Every now and then you read a book or watch a movie which changes the way you want to live your life. It's the ultimate compliment to a work of art if it makes you want to start talking like its lead character, or model your own life on theirs. It doesn't happen very often. The last time it happened to me was when I watched Pulp Fiction in the cinema on a quiet sunny Sunday in Sydney, NSW, Australia, and I knew I had found something which connected with me. All those cheesy jokes and cheap suits and retro references! Such brutality, such splendid banality! From then, my way of living was forever changed. Recently I came upon a book which seems like an Icelandic version of Pulp Fiction, minus the gangsters and gore. Strip away Tarantino's violence and what do you get -- endless witty jokes about rock bands and TV shows. Life in the media age.
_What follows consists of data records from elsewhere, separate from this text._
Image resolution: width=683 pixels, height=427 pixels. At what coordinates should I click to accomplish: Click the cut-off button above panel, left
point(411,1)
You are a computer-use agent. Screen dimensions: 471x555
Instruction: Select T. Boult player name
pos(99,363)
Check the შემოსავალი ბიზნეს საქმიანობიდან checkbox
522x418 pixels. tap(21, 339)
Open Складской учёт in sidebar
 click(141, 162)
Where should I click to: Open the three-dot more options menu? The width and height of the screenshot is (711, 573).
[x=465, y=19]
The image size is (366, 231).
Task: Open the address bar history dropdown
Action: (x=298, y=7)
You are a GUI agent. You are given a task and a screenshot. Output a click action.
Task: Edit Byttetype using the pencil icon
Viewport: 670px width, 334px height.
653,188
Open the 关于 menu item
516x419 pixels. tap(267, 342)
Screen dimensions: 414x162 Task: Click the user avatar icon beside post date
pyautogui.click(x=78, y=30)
This is the style of writing which dominates Hallgrímur Helgason's 1996 novel 101 Reykjavik. It is kind of like a Tarantino take on day-to-day life, like going to the shops for milk or hanging out with your buddies in the bar, and packed with thousands of reference-dropping commentaries. Ashing a cigarette leads to a reference to David Bowie, "ashes to ashes". Characters don't leave a house, but make an "Elvis exit". 101 Reykjavik is the kind of novel packed with so much 90s-style referential wordplay that, when you're finished reading, you think: "Hey, this would make a good movie." In fact, it has already been made into a movie, directed by Baltasar Kormakur, and starring Victoria Abril.

Smoking in the snow: 101 Reykjavik, by Hallgrimur Helgason.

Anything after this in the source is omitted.